Conversations with Anais Nin (Literary Conversations) (Paperback)

Staff Reviews
Anais Nin was one of the first women known to explore fully the realm of erotic writing, and certainly the first prominent woman in the modern West known to write erotica. She is not only a erotic writer but she published and printed her own books and shared with the world her journal collections with such vulnerability.
This was the first of her works that I read as of four years ago this month. I was traveling through the redwoods living in my Subaru when I walked into a tiny little bookstore and came across this book. Tattered and old with ink writing in the margins; it looked loved. I was so excited to read something of hers. I craved to release myself from the chains our society put on me from the time I was born. I had been in a relationship recently where I couldn't be free to express, and explore myself. I wanted to come out of the shadow of men, but to be quite honest though I had no idea what that looked like or how to express myself really. Anais Nin had also experienced these difficulties and had ideas and feelings and she unapologetically wrote about the suffering of women and even men. At that time these were revolutionary and she didn’t stop when people denied her she chose creative expression over the simple comforts of staying on the path more traveled. I was so inspired by her dedication to herself. She is shameless and unapologetically herself.
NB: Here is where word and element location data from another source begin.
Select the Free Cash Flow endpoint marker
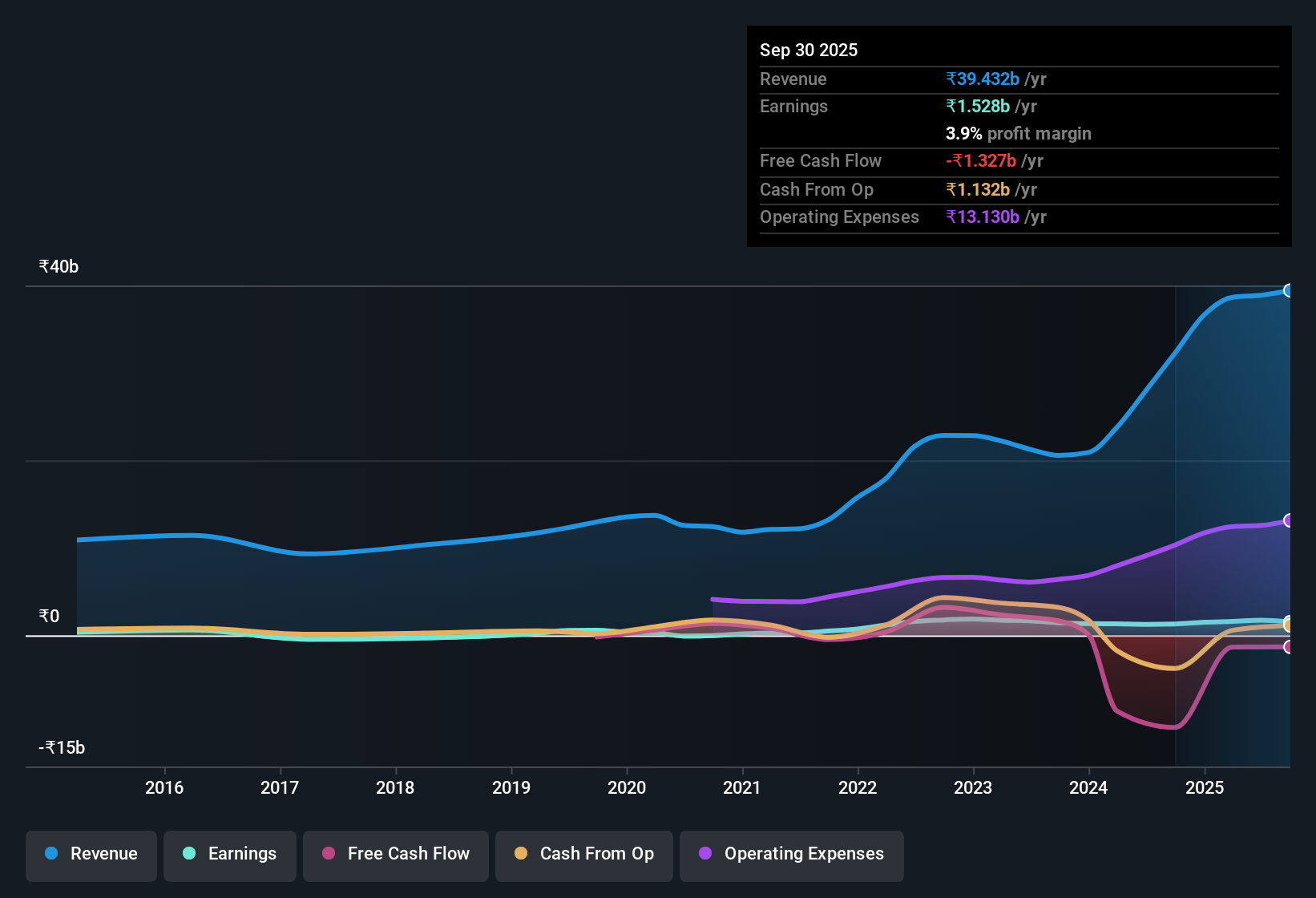Viewport: 1316px width, 898px height. [1288, 646]

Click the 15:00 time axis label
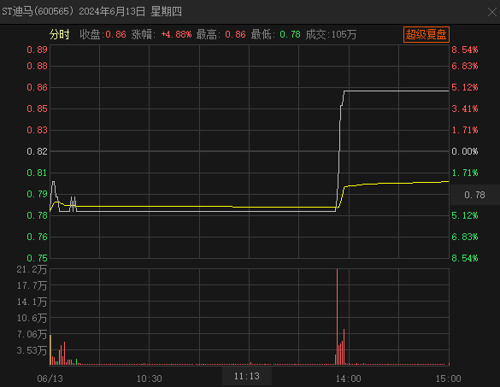coord(448,379)
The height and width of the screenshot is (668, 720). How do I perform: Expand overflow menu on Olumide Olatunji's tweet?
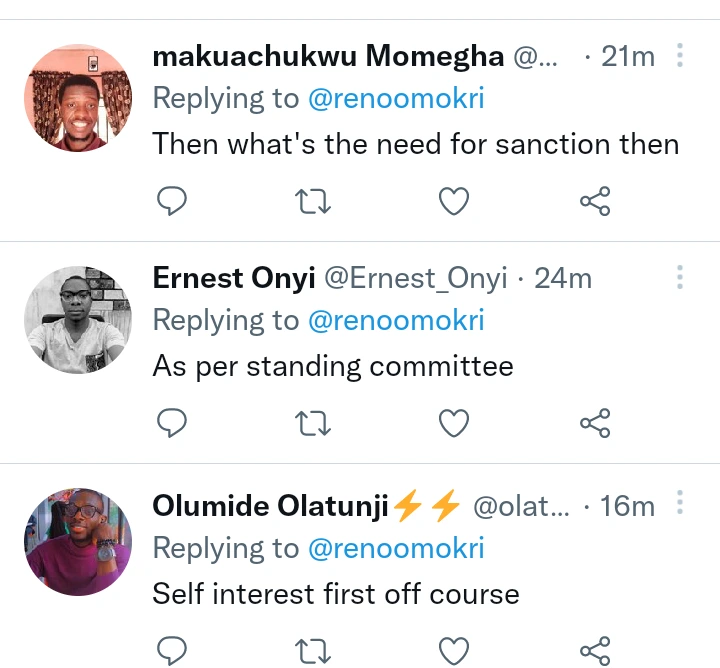coord(680,504)
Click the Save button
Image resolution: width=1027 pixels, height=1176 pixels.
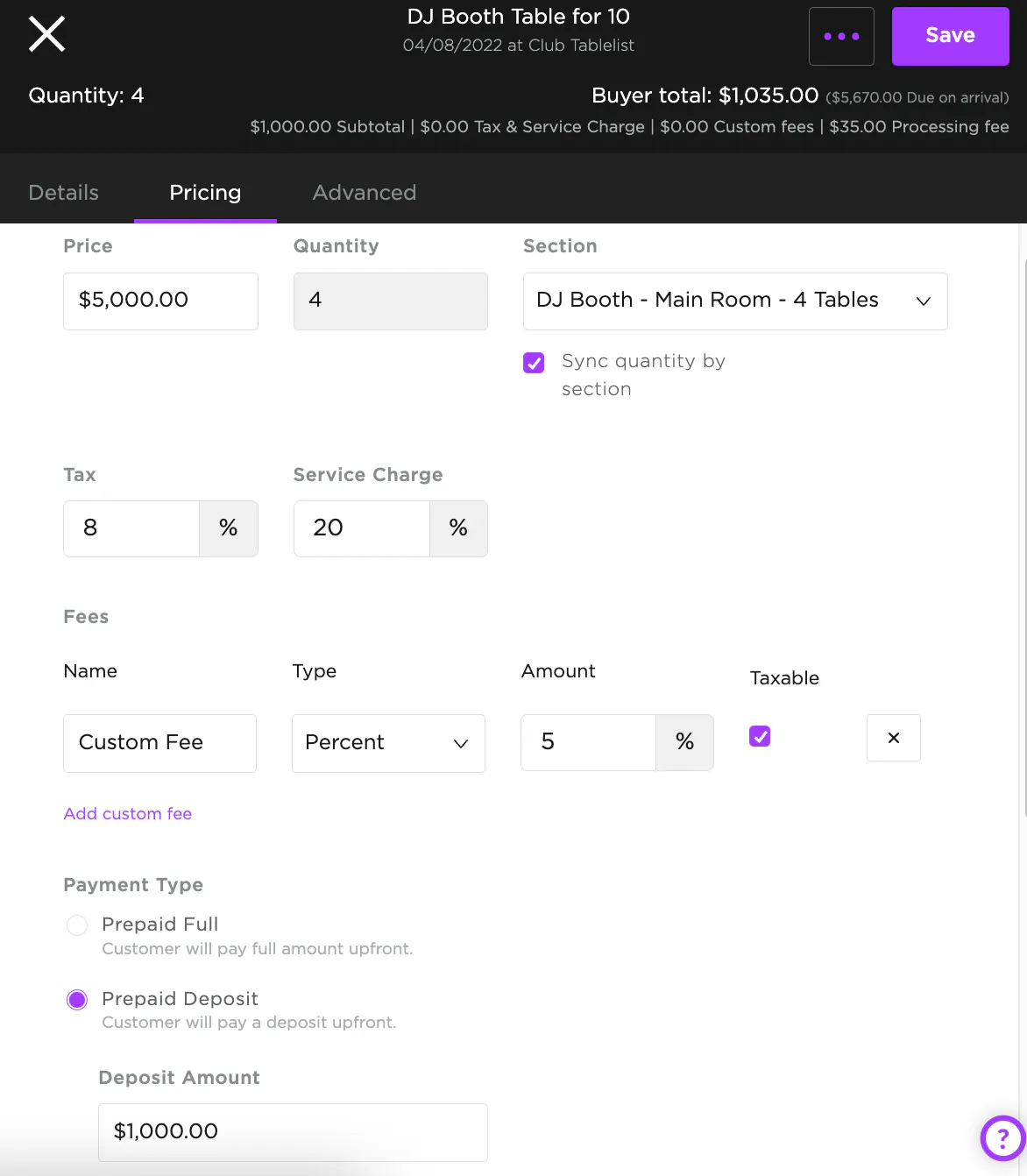click(x=950, y=36)
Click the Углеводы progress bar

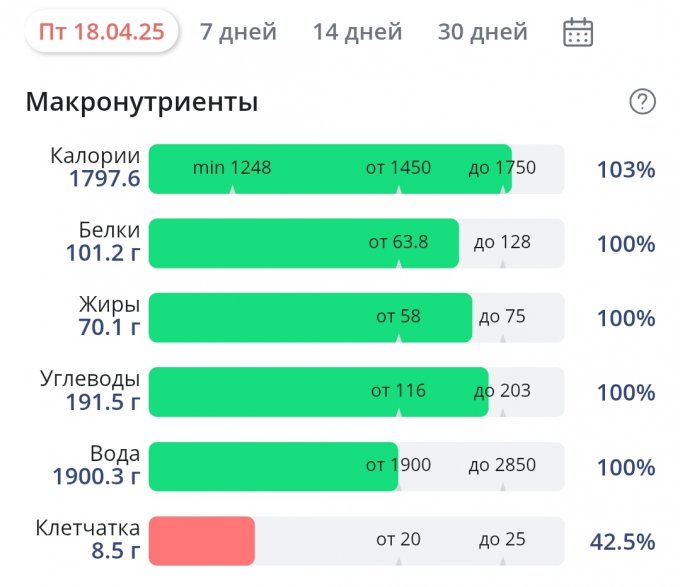pos(356,392)
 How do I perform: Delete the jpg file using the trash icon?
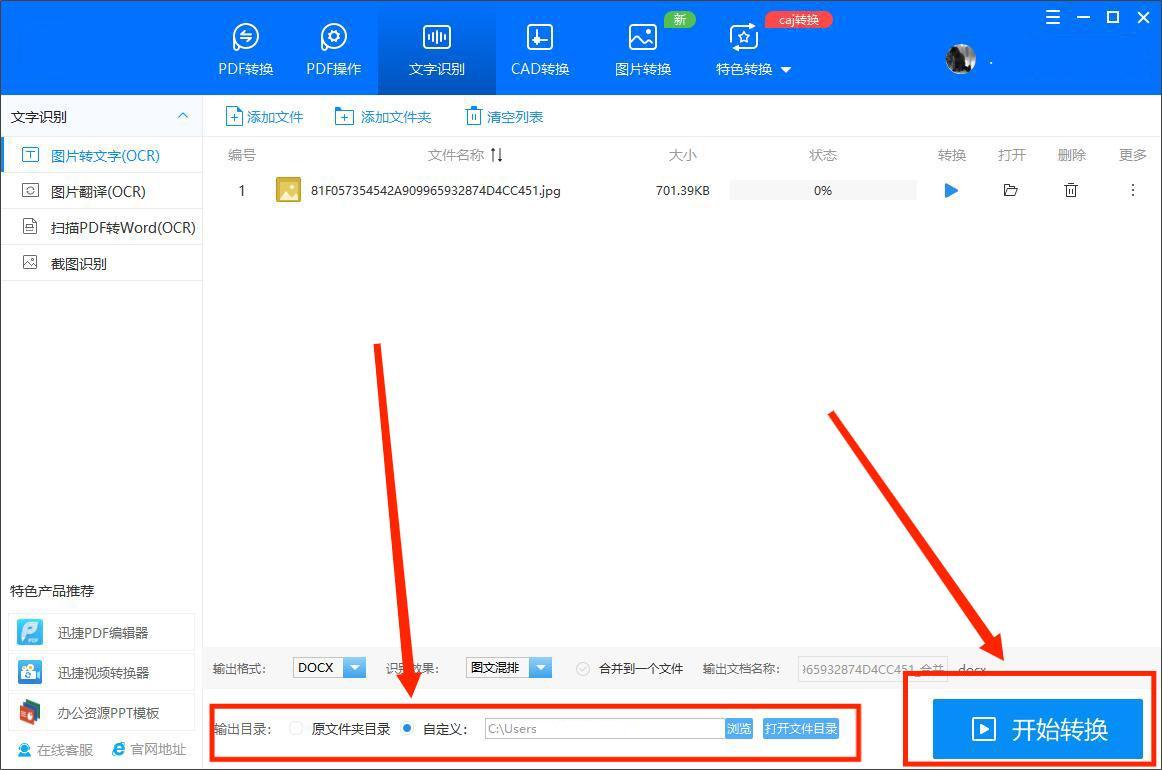(1070, 190)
She is a dreamer, poet, and a voice in women activism, even today. This book in my eyes is an excellent introduction to her works.
– Claire
Description
Ana's Nin says: Eroticism is one of the basic means of self-knowledge, as basic as poetry. I would like to see women more concerned with women's contributions than with this great battle of attacking men. . . . We should be very busy creating the pattern of the new woman, honoring her gifts, finding out who were the women painters, who were the women historians, who were the women psychologists that we could be interested in. I think that would be much more beneficial.